» HOW TO COMPLETE THIS TASK: Change "location" to "position" throughout the stretch from the line containing "The width and" through the line containing "I want to click", keeping everything else the same. Give only those lines, without the pictures.

(Stored items from a collection)

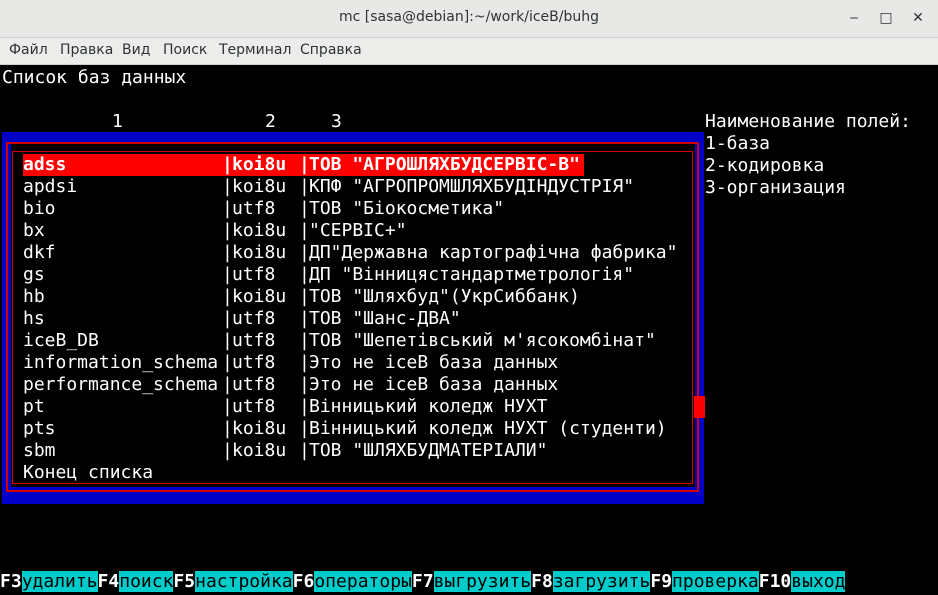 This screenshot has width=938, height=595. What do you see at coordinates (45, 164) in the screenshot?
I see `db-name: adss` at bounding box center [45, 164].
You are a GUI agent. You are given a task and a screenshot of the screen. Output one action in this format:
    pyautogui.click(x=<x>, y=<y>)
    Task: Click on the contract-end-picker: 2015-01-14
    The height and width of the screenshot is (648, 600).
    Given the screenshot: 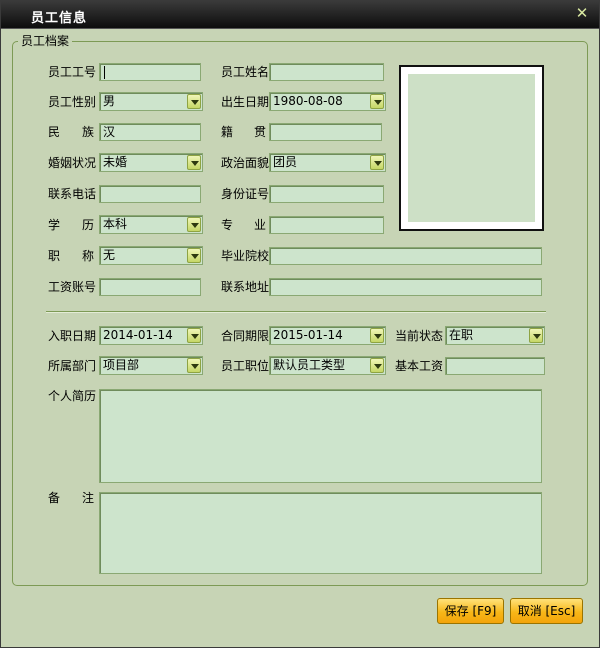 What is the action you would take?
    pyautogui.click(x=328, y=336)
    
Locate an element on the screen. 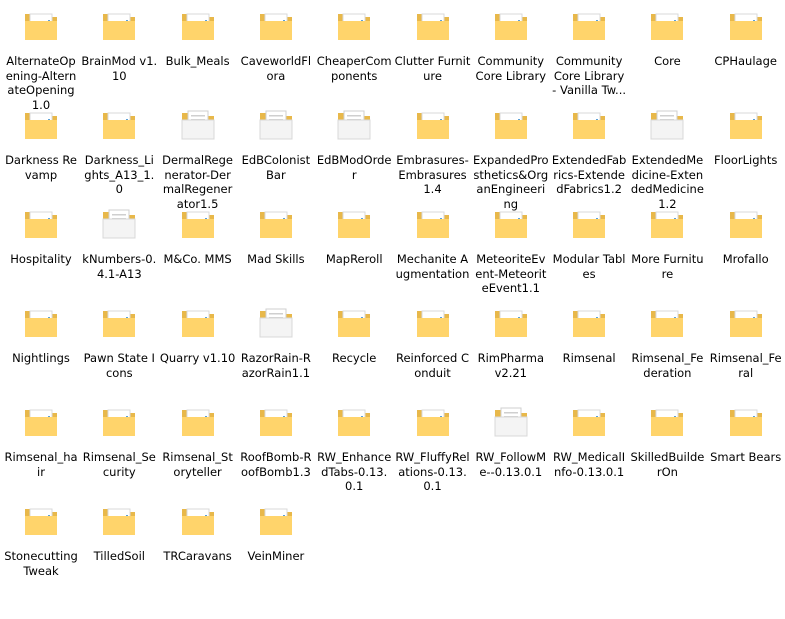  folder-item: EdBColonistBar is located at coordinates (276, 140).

...

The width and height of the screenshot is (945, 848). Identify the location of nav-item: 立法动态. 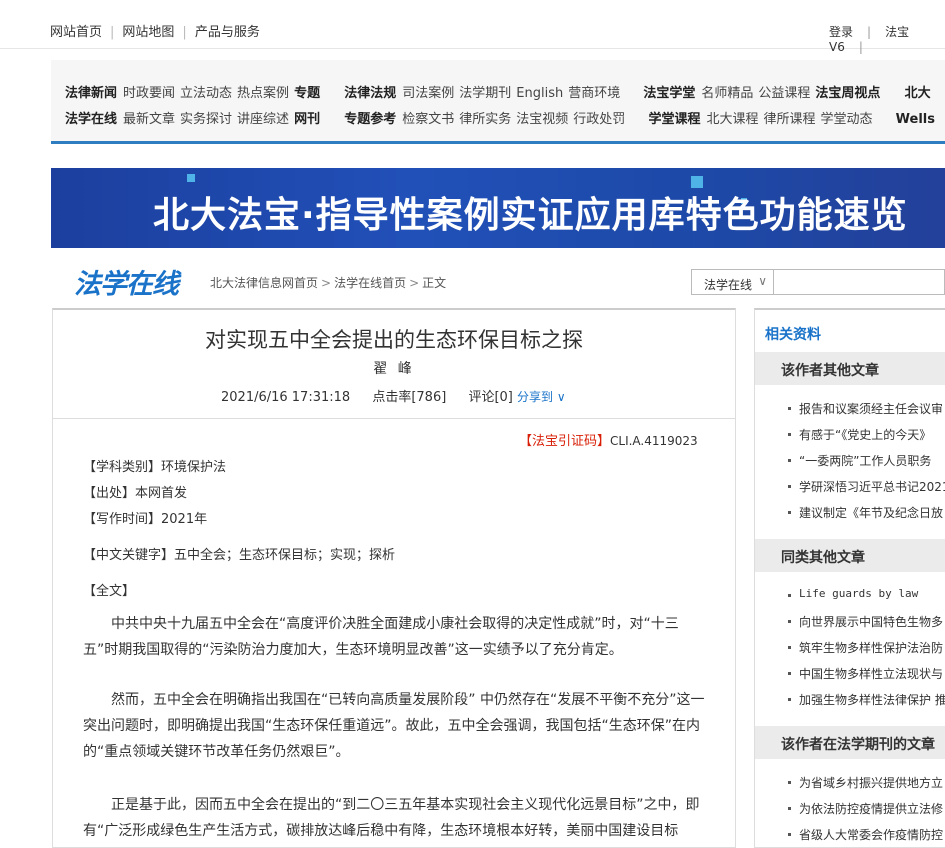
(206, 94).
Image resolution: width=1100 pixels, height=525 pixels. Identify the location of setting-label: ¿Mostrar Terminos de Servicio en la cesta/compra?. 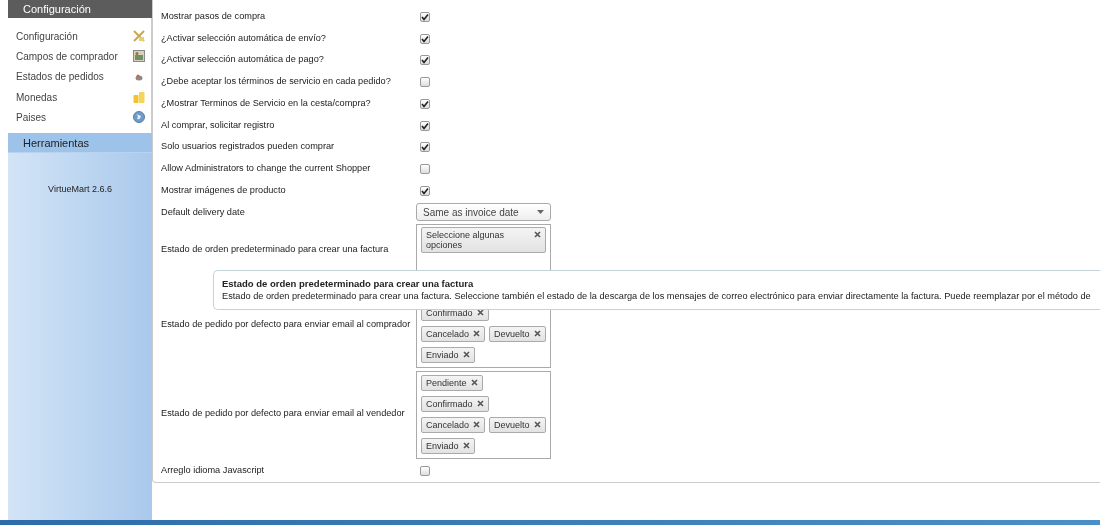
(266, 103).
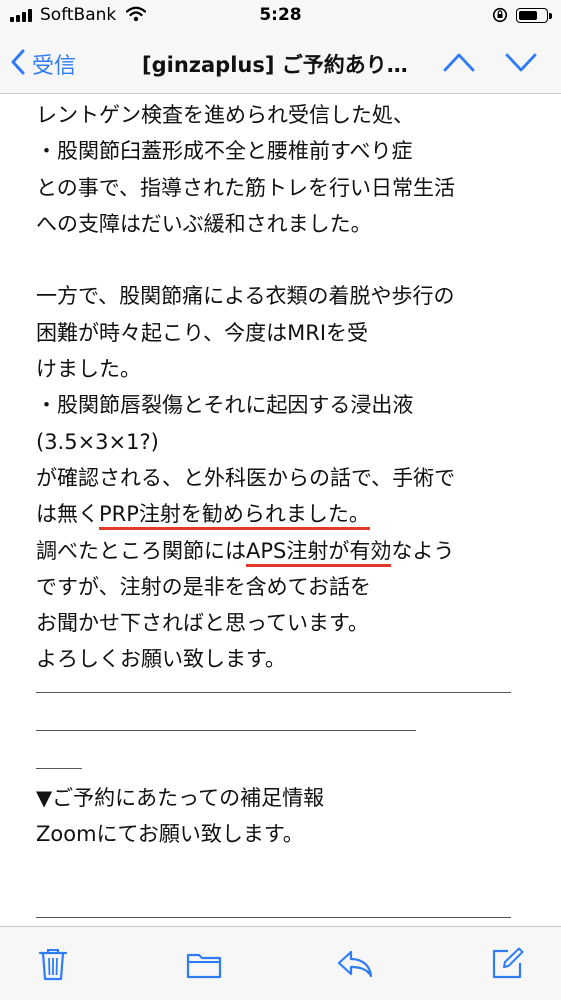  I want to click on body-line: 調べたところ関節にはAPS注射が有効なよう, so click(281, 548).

» TASK SOLUTION:
The width and height of the screenshot is (945, 848). Identify the position of nav-item: 立法动态. 
(206, 94).
Image resolution: width=1100 pixels, height=525 pixels. Identify the position of setting-label: ¿Mostrar Terminos de Servicio en la cesta/compra?. 
(266, 103).
  I want to click on body-line: 調べたところ関節にはAPS注射が有効なよう, so click(281, 548).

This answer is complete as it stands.